══ Selected text

And this footnote. Soon we’ll see a confirmation process for a U.S. Supreme Court nominee. Here, based on seeing past Court confirmation processes, the focus will be whether the nominee agrees with a questioner, not whether he or she is qualified for the court seat. No way to avoid this, I guess.

DEMOCRATS IN OREGON SHOVE REPUBLICANS ASIDE: Democrats are in charge of nearly all aspects of government in Oregon – the House, the Senate and the Governor’s Office. They lead 35-25 in the House and 18-12 in the Senate and they hold the Governor’s Office.

Republicans in the House are complaining that Democrat leaders there are giving the Rs short shrift in dividing up the committee assignments for the 2017 legislative session. Sure, the Ds are in charge and they get to assign committees, but as the Oregonian opined this week, Democrats “should court Republican support anyway for reasons far beyond bi-partisan bragging rights. First, the problems of educational mediocrity, a massive budget deficit and the lack of affordable housing cut across Oregonians – from urban Democratic precincts to Republican strongholds – and those elected to represent them deserve a hand in shaping policies to meet their constituents’ needs.”

════
══ Collected data

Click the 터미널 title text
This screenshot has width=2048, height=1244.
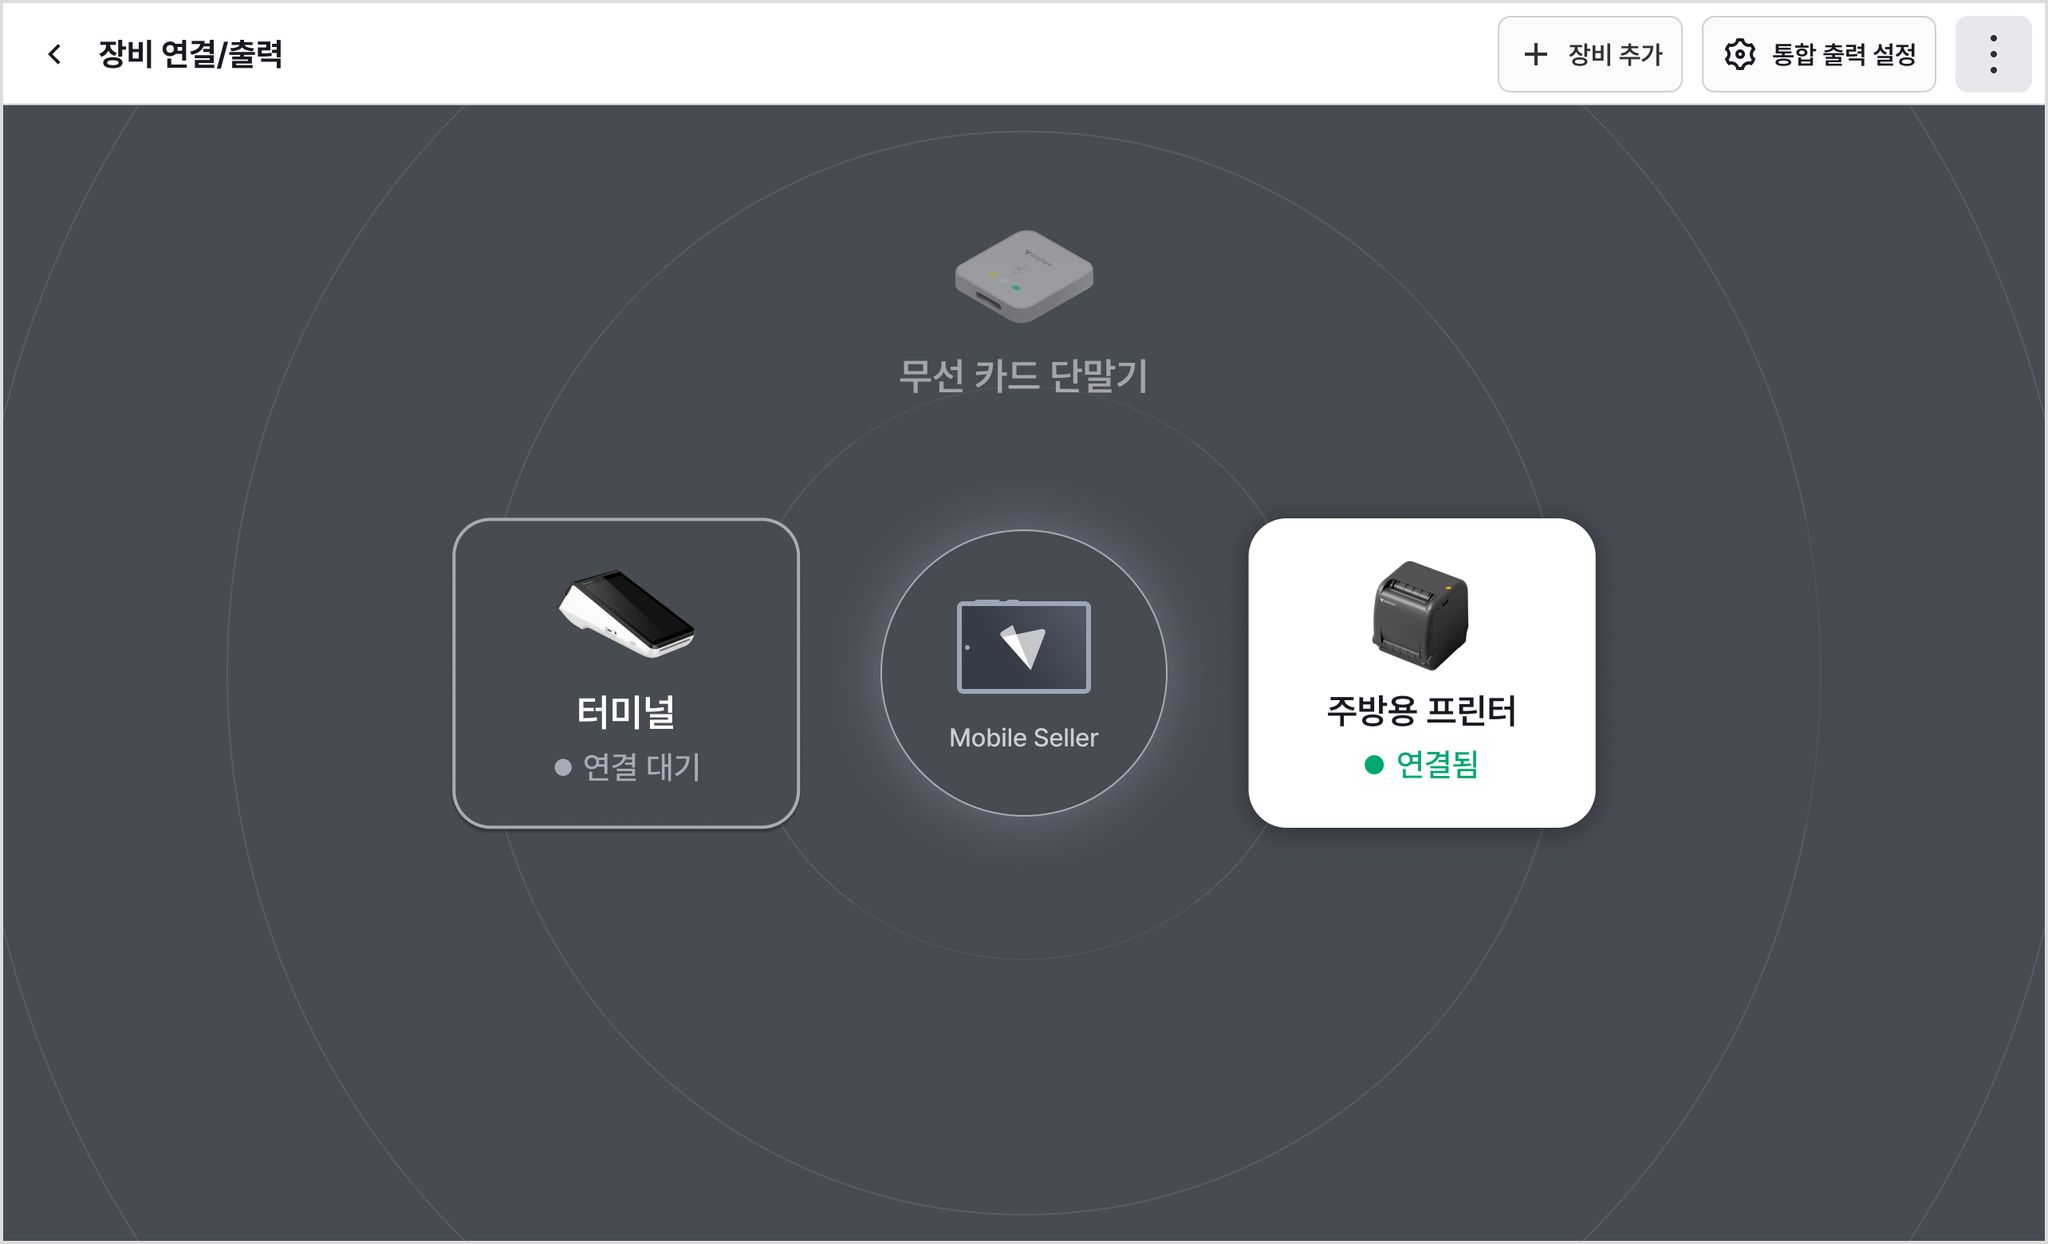[x=626, y=712]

════

**Description of the task**
Shorten the paragraph of the commentary that begins "Republicans in the House are complaining" while keeping its main facts. The material has no role in what is asked here.

**Written response**
House Republicans complain that Democratic leaders are shortchanging them in committee assignments for the 2017 legislative session. Democrats control those assignments, but the Oregonian argued this week that they should seek Republican support anyway. Its reason was that educational mediocrity, a massive budget deficit and a lack of affordable housing affect Oregonians in both Democratic and Republican areas, so lawmakers from both sides deserve a hand in shaping policy.